Sıklığı ve öldürücülüğü aynı şekilde devam ediyor. Önemli bir gelişme
sağlayamadık. Kanser, yaşlılık hastalığı, toplum da yaşlanıyor. Bu durumda da
kanser olma oranı, artık yükselmeye ve göze çarpmaya başladı. Aslında kanserin
özellikle bazı çeşitleri, gençlerde de görülüyor. Tabii gençlerde ve çocuklarda
tedavi edebilmenin başarı şansı çok daha yüksek. Şu yanlışa düşmeyelim; kanser,
tek bir hastalık değil. Değişik çeşitleri, yerleri, gidişleri ve tedavileri var.
Tek bir ilaç çıkacak da kanseri ortadan kaldıracak diye düşünmeyelim. Farklı
tedavileri, ilaçları ve yöntemi olacaktır.

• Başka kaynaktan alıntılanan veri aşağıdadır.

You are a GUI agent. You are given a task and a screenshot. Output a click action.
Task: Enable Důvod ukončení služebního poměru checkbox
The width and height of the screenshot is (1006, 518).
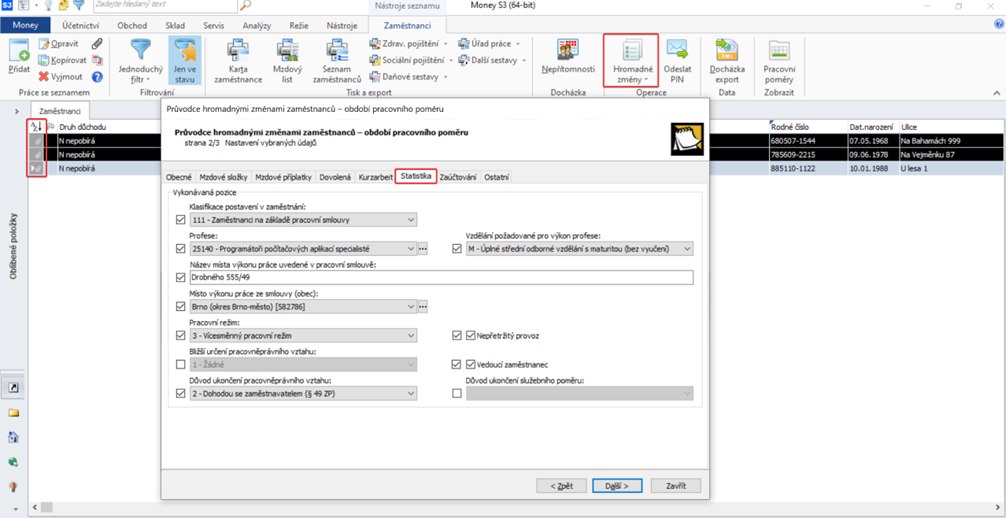click(x=457, y=394)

Kanser tedavisinde gelinen son noktada, özellikle ışın tedavisiyle başarılı
yenilikler yapıldığını anlatan Ruacan, Yeni ilaçlar da çıkmaya başladı. Her
hastanın hastalığına yönelik ilaç bulmaya, tedavi bulmaya çalışıyoruz. Bu
kongrenin amaçlarından biri de kişiye özel ilaç ve tedavi geliştirmeye
başlamaktır dedi.
-Sigara tüm insan kanserlerinin yüzde 30undan sorumlu-
Kanserin önde gelen sebeplerinden birinin sigara olduğunu vurgulayan Ruacan,
sözlerini şöyle sürdürdü:
Maalesef Türkiye, dünyada sigara içiminde hala önemli bir yükseklikte. Hem
erkekler hem de kadınlar çok sigara içiyor. Dolayısıyla başta akciğer kanseri
olmak üzere pek çok kanser çeşidinin Türkiyede çok yüksek oranda görüldüğünü
biliyoruz.
Ruacan, kanserin engellenebilirliğine de değinerek, Akdeniz tipi
diyet/beslenme dediğimiz yöntem, kanseri engellemede en önemli yollardan biri
olarak görülüyor. Akdeniz tipi beslenmede, kırmızı etten mümkün olduğunca uzak
durmak gerekir. Ne yazık ki biz, Akdeniz tipi beslenmeden giderek uzaklaşıyoruz
ifadelerini kullandı.
Türkiyede en çok rastlanan kanser çeşidinin, erkeklerde akciğer, kadınlarda
ise meme kanseri olduğunu bildiren Ruacan, şunları kaydetti:
Sigara tüm insan kanserlerinin yüzde 30undan sorumlu. Son yıllarda
Türkiyedeki sigara ile mücadele, sadece kanser için değil halk sağlığı konusunda
da yapılan en büyük girişim ve yeniliktir. Bu konudaki yasalar ve yönetmelik
çıkmadan önce Türkiyede 100 kişiden 34ü sigara içiyordu. Şimdi bu sayı 27ye
indi. Bu yeniliklerin kanser sıklığında azalma sağlaması için yıllar geçmesi
lazım ama bir yerden başlamak adına Türkiye, önemli bir başarı sağladı.